■ **PROMPT 1**:
Do these statements agree with the post on pharmaceutical innovation? Answer each with yes or no and quote the words from the post that decide it.
(a) Derek Lowe has been writing about drug discovery at In the Pipeline for over a decade.
(b) Joel Lexchin is affiliated with UMDNJ.
(c) Lowe's drug discovery projects have included work against osteoporosis.
■ **PROMPT 2**:
Answer these questions from the post on pharmaceutical innovation, one answer per line:
(a) Since what year has Derek Lowe worked for pharmaceutical companies?
(b) According to the British Medical Journal, what is a myth?
(c) What is the title of the article by Lexchin and Light?
■ **PROMPT 3**: Pick up the post on pharmaceutical innovation from its last sentence and continue it.

■ **EXTRACT**:
Derek Lowe is a medicinal chemist who has worked for several major pharmaceutical companies since 1989 on drug discovery projects against schizophrenia, Alzheimer’s, diabetes, osteoporosis, and other diseases. He has been writing about drug discovery at In the Pipeline, where this post originally appeared, for more than ten years.
The British Medical Journal says that the “widely touted innovation crisis in pharmaceuticals is a myth.” The British Medical Journal is wrong.
There, that’s about as direct as I can make it. But allow me to go into more detail, because that’s not the the only thing they’re wrong about. This is a new article entitled “Pharmaceutical research and development: what do we get for all that money?”, and it’s by Joel Lexchin (York University) and Donald Light of UMDNJ. And that last name should be enough to tell you where this is all coming from, because Prof. Light is the man who’s publicly attached his name to an estimate that developing a new drug costs about $43 million dollars.

■ **RECORDS**:
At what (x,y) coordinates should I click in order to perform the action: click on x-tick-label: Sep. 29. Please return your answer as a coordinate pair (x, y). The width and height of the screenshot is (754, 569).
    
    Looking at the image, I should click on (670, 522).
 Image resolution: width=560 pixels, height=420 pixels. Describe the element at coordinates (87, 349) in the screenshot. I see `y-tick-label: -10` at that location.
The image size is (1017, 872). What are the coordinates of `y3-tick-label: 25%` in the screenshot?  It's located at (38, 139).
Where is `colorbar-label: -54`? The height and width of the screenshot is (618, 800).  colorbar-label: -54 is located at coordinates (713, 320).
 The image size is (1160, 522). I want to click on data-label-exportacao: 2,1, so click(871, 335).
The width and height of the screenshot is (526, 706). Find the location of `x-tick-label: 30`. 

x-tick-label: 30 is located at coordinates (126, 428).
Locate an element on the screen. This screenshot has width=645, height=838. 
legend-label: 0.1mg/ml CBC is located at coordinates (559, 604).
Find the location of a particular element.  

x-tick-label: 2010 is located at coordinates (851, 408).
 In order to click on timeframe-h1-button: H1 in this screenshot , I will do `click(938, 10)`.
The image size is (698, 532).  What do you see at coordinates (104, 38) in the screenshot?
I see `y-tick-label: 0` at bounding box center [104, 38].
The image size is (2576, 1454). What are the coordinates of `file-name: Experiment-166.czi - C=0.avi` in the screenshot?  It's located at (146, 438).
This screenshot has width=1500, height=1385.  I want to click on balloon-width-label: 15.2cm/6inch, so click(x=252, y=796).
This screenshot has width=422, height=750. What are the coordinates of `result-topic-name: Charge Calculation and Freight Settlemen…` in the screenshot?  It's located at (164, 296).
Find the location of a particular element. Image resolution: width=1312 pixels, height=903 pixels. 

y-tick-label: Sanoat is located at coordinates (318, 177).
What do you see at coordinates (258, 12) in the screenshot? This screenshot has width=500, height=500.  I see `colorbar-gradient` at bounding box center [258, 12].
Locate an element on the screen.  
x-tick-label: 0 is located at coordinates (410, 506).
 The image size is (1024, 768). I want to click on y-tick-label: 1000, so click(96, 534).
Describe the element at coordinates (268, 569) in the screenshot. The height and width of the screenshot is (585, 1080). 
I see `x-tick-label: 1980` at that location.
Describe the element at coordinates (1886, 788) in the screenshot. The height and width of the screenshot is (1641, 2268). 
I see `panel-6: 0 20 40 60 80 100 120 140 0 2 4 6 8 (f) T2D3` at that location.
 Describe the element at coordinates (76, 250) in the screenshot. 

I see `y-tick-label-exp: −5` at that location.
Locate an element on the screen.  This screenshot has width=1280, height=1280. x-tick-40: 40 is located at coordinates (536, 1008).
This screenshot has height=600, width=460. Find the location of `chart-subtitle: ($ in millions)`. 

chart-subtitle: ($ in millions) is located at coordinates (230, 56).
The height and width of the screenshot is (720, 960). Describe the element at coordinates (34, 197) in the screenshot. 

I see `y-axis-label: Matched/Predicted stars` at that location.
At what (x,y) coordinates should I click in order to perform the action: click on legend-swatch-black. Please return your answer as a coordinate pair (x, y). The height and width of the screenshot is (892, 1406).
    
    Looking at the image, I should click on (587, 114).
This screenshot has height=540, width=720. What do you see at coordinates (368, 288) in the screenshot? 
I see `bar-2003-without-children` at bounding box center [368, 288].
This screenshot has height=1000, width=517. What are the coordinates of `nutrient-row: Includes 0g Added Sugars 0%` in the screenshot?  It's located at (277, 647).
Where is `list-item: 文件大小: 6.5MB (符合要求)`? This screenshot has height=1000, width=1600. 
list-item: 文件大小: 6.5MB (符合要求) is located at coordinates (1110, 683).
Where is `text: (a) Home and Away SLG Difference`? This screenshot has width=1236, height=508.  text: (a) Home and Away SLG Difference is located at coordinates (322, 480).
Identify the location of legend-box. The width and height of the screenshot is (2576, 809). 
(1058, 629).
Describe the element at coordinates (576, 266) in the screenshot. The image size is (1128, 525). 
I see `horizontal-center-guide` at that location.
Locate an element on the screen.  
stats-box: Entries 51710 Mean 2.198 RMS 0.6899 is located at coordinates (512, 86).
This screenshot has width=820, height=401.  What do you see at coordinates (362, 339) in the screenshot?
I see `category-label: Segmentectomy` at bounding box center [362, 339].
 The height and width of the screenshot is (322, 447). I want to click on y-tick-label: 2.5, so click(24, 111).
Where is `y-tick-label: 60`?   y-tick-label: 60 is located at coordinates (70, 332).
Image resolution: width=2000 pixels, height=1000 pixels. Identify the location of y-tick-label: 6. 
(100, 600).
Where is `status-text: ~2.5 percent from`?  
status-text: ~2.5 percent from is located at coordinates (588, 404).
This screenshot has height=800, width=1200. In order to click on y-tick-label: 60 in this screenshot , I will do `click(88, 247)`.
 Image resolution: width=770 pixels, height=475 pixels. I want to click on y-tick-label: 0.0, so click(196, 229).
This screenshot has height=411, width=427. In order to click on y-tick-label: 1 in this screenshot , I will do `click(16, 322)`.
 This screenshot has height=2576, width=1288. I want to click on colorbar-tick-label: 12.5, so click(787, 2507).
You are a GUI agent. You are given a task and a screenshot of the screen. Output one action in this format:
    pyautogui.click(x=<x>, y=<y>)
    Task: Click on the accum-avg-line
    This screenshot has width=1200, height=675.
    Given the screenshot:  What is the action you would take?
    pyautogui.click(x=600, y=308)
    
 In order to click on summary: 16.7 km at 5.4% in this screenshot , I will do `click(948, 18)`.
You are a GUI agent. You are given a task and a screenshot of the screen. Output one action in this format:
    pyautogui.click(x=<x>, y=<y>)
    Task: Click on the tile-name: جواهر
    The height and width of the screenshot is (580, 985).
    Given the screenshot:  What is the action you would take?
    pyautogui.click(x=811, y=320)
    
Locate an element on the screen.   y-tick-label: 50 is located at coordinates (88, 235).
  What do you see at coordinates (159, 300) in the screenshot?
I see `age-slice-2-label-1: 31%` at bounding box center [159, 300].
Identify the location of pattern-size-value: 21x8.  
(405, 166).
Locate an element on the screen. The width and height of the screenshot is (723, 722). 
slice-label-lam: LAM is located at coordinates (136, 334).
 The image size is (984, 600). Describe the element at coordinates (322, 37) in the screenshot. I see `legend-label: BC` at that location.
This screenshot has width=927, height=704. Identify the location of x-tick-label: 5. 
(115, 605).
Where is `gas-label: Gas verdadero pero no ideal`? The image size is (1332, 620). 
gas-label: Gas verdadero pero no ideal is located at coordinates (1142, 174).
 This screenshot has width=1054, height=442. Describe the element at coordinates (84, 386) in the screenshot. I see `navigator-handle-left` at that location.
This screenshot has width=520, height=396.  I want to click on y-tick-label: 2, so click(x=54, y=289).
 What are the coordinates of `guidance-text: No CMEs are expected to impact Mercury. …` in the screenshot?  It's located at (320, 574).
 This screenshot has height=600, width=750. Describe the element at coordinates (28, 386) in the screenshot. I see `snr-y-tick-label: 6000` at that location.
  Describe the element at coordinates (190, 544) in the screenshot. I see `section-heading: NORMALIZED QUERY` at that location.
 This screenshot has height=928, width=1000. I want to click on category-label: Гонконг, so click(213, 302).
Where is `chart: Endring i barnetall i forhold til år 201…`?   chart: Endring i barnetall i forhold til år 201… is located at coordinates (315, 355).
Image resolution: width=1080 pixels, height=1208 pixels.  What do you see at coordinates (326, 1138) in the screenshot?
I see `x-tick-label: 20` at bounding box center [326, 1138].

■ **RESPONSE 1**:
(a) Yes: "He has been writing about drug discovery at In the Pipeline, where this post originally appeared, for more than ten years."
(b) No: "Joel Lexchin (York University) and Donald Light of UMDNJ"
(c) Yes: "drug discovery projects against schizophrenia, Alzheimer’s, diabetes, osteoporosis, and other diseases"

■ **RESPONSE 2**:
(a) 1989
(b) The "widely touted innovation crisis in pharmaceuticals"
(c) "Pharmaceutical research and development: what do we get for all that money?"

■ **RESPONSE 3**:
I’m generally careful, when I bring up that figure around people who actually develop drugs, not to do so when they’re in the middle of drinking coffee or working with anything fragile, because it always provokes startled expressions and sudden laughter. These posts go into some detail about how ludicrous that number is, but for now, I’ll just note that it’s hard to see how anyone who seriously advances that estimate can be taken seriously. But here we are again.